Conifers were "flocked" that year: a faux-snow in cerise, chartreuse or purple! 

I was already in agony when a woman drove up in a Cadillac, a toy poodle on her arm, the creature's tufties festively red-ribboned. To complete the ensemble, it sported a rhinestone collar. (I think it was rhinestone, but in la la land, who knows?) 

She pushed to the front of the line and demanded a flocked tree, a special order: to be dyed charcoal-gray to match her poodle! 

Daddy and I blinked, bought a pitiful un-flocked pine and fled...

Down home in the here and now, how do we honor the light's return, the return of spring and blossom, when most of us in the West have no clue about the dark?

In my months of tenting and no electric light, the sun set, and unless a campfire had been built, night fell with a thud. Birdsong meant dawn was near.

I live now in a small mountain community close to the land and to seasons, and light is a big deal. Families still remember lamp light here.
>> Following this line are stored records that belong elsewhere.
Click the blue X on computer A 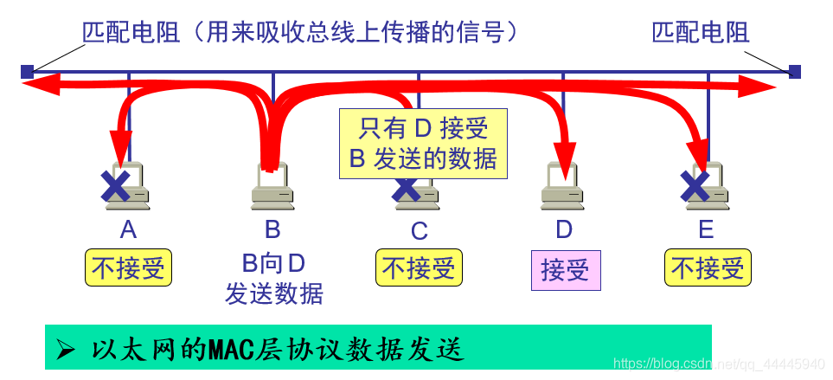click(115, 184)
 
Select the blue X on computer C click(406, 187)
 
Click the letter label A click(128, 229)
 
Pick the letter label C click(419, 230)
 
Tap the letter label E click(707, 229)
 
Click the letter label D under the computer click(564, 229)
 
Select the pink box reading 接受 click(565, 270)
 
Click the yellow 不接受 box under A click(128, 268)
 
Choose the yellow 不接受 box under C click(419, 268)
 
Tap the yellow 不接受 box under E click(708, 268)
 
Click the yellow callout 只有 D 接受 click(423, 144)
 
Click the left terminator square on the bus click(27, 71)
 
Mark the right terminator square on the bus click(795, 71)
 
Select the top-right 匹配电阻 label click(701, 33)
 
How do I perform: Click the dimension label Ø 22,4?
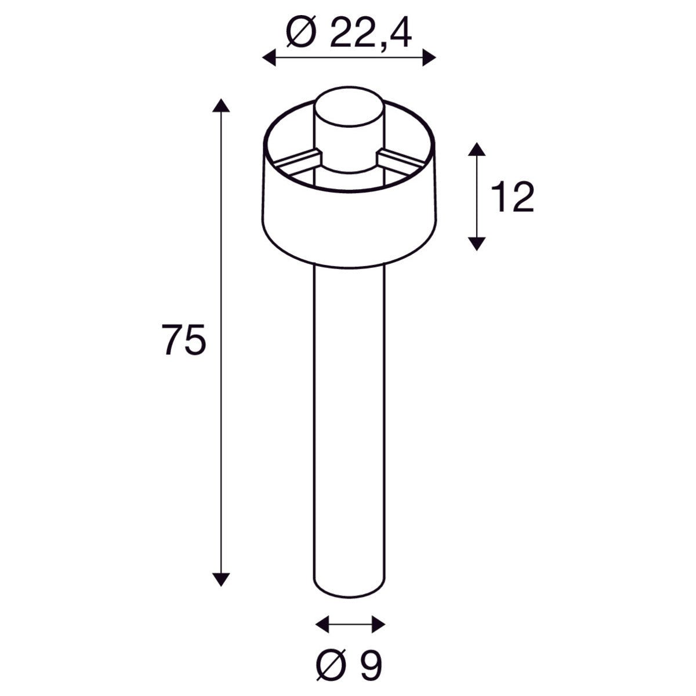point(349,34)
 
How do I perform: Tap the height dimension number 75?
point(184,340)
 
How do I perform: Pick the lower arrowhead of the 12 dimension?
point(476,243)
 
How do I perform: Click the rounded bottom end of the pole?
point(349,589)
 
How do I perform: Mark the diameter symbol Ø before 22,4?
point(301,34)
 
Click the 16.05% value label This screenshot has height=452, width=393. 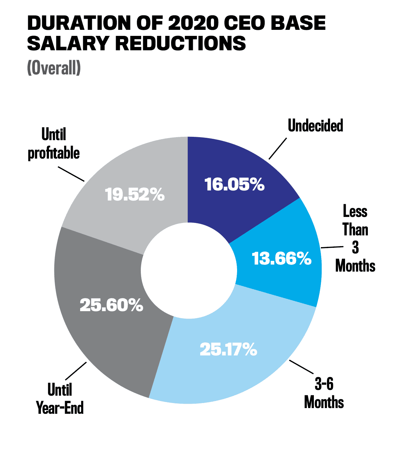click(234, 184)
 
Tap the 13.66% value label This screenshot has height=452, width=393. click(282, 259)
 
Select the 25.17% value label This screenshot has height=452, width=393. click(228, 349)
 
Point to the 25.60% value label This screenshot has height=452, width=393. click(111, 305)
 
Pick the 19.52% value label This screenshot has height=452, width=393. click(135, 194)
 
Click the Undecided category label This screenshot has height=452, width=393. click(315, 126)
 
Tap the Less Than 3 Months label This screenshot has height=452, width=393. click(355, 239)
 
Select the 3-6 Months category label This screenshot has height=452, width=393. click(324, 393)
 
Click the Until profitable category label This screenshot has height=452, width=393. click(54, 144)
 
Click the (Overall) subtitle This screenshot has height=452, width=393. click(54, 68)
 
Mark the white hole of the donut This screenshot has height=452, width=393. click(188, 270)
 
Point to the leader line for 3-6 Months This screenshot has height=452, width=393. click(301, 367)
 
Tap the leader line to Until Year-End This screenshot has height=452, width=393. click(76, 371)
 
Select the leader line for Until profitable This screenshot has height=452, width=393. click(71, 173)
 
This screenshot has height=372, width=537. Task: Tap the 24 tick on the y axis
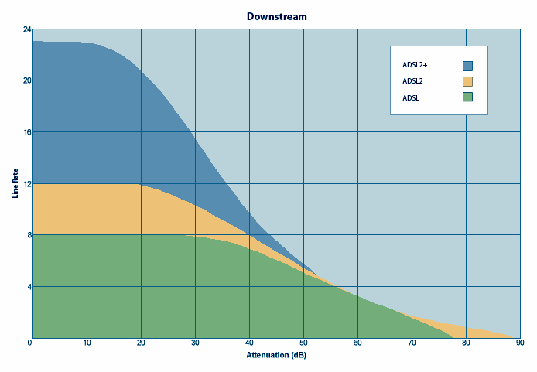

I met friends in the Old Town last night for wintry festivities, a rich-mix of silliness, firelight and camaraderie. 

We watched a hoot of a magical outdoor fashion show: vintage and theater sort of gowns and one stunning ballerina who soared onto the models' runway doing Sugar Plum Fairy! 

We sat on a bench covered with a long sheepskin, a bonfire close by. 

An old meandering lane of adobe art galleries is lit in celebration each year with luminarias* along the walkways, inner courtyard gardens and rooftops. (Boy Scouts do the lighting at dusk.) Many stone-circle fires, caroling, cider and hot chocolate. 

On Christmas Eve, huge iconic bonfires will be lit at the adobe Pueblo, a community in continuous habitation for a thousand years. Firewood is gathered in the spring, weak trees culled and cut on their sacred mountain.

They do see the stars wheel and the moon wax and wane. 

Light and dark and the elders teach the young, those willing to learn, about land, honorable harvest to preserve bounty and their kiva-deep ancestral memory of earth cycles.

image: Jane Grover

For winter's reading,
for timeless stories:

* Luminarias, the candles set in sand in paper sacks lining pathways, are called "farolitos" in northern New Mexico.


At December 8, 2014 at 11:34 AM , Blogger Wayfarer said...

A savvy country cousin has reminded me about mullein leaf tea for asthma (the dried leaves are also smoked.)

Her little boy had his first paying job, weeding for an old lady. He was going after dandelions and chickweed, and had his paw around fuzzy gray-green leaves, when she whacked the back of his hand with her cane: "No, son, that's mullein, for asthma tea."

The boy's long grown and a Daddy, but he can still identify mullein!